Versailles is a sweeping architectural wonder, a beauty that justifies the numerous aerial view paintings and photographs sold in the city’s myriad gift shops.  The gorgeous and innovative construction and design radiate out from the Sun King’s former home and infuses the rest of the town, as much of the original buildings from the period of Louis XIV located beyond the chateau grounds still exist today.

Jules Hardouin-Mansart is the architect responsible for many of the architectural gems still extant, including the royal church of Notre-Dame (not to be confused with the cathedral of Hugo fame in Paris) as well as much of the current form of the palace itself.

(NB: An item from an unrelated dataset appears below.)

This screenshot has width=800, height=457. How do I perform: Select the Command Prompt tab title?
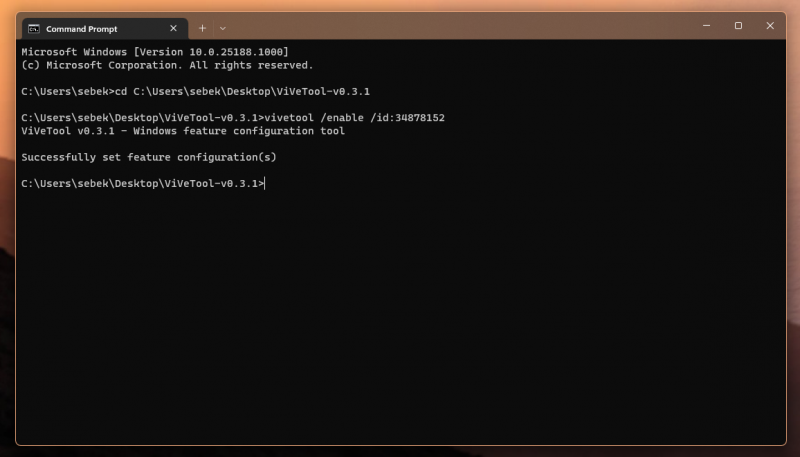click(82, 28)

Construction in Versailles the town did not stop innovating and growing after the setting of the Sun King.  The Sun King’s great-grandson, Louis XV, oversaw the building of the Hotel du Bailliage and the Hotel de la Geole in the current Norte-Dame neighborhood, which served as court and jail, respectively.  The erection of the Church of Saint-Louis was overseen by J. Mansart de Sagonne during this time, and it went on to become the neighborhood’s dominant building, inspiring in its height, sleekness, and Italian attention to detail.  Louis XV also commissioned J. B. Berthier to put out a Hotel de la Guerre and a Hotel des Affaires (a War Office and a Foreign Affairs office).

Post-revolutionary Versailles brought about industrial age architecture that can still be seen in the metal and glass of the Rive Gauche and the Chantiers station.  Today the city is a blend of the very old and the not so old, its buildings a visual component of Versailles’s tourist economy.